Authors: Mark Dawson
She folded the triangle again, took a small clutch from the bag, and slipped the ricin inside.
She zipped up the bag and looked around the small room. She lowered the lid of the toilet and stood on it, reaching up to the ceiling. It was comprised of UPVC panels. She probed with her fingers until she found a point of weakness, then pushed up until she separated the panel from its neighbours and opened a small aperture. She stuffed the bag inside, then slid the panel back into place.
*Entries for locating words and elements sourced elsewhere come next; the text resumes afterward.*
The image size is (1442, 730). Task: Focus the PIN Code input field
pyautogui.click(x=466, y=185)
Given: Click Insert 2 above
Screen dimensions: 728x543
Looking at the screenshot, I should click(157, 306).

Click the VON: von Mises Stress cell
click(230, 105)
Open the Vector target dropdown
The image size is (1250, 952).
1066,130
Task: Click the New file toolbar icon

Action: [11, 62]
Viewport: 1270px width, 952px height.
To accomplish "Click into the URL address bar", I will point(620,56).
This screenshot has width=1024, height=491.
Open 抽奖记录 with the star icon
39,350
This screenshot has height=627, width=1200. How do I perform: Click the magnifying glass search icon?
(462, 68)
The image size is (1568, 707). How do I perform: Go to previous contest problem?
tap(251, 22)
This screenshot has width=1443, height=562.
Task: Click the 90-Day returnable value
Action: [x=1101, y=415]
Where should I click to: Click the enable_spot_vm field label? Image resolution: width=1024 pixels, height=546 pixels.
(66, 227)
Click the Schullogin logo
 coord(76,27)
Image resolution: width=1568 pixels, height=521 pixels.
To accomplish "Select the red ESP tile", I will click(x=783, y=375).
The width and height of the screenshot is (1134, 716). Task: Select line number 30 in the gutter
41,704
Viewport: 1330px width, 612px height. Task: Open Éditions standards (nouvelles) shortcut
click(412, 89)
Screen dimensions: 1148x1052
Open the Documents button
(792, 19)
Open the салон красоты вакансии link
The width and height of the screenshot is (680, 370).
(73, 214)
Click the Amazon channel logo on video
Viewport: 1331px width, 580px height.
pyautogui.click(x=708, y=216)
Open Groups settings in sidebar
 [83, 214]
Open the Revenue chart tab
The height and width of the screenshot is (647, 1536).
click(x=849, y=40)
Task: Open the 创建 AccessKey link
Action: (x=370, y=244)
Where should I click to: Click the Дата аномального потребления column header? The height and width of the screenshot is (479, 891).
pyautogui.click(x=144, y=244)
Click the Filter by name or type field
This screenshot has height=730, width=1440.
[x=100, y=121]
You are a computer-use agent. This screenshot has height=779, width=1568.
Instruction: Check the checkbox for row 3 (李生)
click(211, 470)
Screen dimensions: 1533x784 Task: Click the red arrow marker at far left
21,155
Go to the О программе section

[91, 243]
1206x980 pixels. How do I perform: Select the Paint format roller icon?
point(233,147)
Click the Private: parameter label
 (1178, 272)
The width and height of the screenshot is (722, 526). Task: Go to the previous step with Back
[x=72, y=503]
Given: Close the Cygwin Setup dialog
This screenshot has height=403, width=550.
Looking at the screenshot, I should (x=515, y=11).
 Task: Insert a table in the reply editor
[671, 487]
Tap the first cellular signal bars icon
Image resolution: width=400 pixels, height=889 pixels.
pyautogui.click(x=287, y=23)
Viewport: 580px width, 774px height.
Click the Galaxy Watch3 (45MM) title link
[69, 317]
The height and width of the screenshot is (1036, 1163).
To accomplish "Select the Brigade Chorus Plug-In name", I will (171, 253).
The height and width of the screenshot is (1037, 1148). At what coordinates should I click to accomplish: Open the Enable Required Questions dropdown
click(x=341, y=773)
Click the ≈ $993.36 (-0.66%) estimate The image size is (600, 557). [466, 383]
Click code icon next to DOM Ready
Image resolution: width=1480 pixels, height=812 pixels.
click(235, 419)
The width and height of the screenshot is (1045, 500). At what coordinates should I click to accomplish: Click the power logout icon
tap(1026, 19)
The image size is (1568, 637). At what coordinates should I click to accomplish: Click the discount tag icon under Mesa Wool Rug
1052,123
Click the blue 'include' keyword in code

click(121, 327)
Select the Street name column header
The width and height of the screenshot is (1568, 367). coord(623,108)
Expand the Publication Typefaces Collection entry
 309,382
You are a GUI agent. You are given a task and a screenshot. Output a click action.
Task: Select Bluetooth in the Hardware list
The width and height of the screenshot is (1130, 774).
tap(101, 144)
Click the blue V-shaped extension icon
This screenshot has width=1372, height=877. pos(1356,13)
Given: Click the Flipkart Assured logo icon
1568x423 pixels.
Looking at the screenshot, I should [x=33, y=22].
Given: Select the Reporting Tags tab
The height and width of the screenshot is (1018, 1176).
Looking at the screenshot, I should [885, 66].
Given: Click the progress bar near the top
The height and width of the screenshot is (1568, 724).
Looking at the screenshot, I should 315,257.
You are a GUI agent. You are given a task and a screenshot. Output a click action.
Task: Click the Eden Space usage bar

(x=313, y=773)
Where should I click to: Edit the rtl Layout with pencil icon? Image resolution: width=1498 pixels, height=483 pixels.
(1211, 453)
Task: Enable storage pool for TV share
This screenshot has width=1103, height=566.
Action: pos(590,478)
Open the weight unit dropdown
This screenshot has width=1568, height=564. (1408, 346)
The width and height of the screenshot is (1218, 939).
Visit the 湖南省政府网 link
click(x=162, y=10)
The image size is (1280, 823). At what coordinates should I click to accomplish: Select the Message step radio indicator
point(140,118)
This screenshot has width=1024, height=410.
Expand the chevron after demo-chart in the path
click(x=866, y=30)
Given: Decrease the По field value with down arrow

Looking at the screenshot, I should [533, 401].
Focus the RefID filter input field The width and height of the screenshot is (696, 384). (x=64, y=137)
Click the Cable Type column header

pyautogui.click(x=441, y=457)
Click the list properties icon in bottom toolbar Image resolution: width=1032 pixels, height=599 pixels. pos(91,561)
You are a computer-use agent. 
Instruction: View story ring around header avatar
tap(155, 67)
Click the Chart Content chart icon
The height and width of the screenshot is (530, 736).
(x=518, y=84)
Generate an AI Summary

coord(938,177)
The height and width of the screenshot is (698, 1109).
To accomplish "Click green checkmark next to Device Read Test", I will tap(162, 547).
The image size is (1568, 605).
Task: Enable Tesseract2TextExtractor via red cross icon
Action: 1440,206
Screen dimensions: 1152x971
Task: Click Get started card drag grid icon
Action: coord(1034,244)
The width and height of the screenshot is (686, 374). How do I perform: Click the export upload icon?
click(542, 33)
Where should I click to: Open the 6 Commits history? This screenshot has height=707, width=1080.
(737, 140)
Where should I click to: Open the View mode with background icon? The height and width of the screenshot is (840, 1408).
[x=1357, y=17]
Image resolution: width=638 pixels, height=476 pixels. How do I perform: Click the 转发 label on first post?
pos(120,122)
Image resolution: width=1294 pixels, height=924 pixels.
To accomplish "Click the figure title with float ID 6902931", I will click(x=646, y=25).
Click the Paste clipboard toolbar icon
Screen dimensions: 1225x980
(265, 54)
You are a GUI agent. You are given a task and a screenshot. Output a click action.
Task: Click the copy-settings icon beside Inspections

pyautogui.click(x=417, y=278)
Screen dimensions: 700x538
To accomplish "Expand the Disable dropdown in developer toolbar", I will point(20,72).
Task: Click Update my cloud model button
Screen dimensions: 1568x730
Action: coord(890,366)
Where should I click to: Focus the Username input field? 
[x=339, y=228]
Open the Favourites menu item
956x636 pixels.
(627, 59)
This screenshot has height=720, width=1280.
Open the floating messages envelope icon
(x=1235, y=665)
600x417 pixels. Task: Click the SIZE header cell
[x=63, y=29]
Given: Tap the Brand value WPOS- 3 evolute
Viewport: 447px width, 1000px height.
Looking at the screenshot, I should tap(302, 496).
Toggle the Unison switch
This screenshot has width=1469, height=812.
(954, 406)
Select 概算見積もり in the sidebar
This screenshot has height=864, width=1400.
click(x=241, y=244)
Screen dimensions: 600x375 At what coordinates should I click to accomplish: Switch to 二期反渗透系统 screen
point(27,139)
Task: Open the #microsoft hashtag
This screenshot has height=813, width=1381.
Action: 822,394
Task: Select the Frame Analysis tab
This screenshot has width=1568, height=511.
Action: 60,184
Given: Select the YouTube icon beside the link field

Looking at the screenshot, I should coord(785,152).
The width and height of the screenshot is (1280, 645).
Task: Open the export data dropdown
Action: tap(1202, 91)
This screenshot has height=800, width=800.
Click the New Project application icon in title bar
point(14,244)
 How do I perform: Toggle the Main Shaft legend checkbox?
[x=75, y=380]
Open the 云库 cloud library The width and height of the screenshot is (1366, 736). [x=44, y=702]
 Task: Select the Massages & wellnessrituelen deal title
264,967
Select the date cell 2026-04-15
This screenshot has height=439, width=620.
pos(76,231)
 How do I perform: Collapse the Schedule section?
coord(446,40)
She pressed the earphones back into her ears and held the mic to her throat.
“Chau?”
“
Still here
.”
“The target?”
“
He has not come out
.”
“Stand by. I’m going dark.”
“
Dark?
”
She rolled her eyes.
For fuck’s sake.
“Quiet, Chau. I’m going
quiet
.”
She removed the earphones and put them and the phone into her clutch, unlocked the door and went outside.
#
SHE FOUND her way to the bar. Doss was there, sitting at the same stool that he had chosen when she had scouted him last week. He was a regular, well known enough to the bar staff that they didn’t need to ask him what he would like to drink. The bar was growing busy, but he was the only one sitting there. She was able to sidle alongside without too much bother.
The barman turned to her.
“Yes, madam?”
“Gin and tonic, please.”
“Which gin?”
“Hendrick’s. With cucumber and lots of ice.”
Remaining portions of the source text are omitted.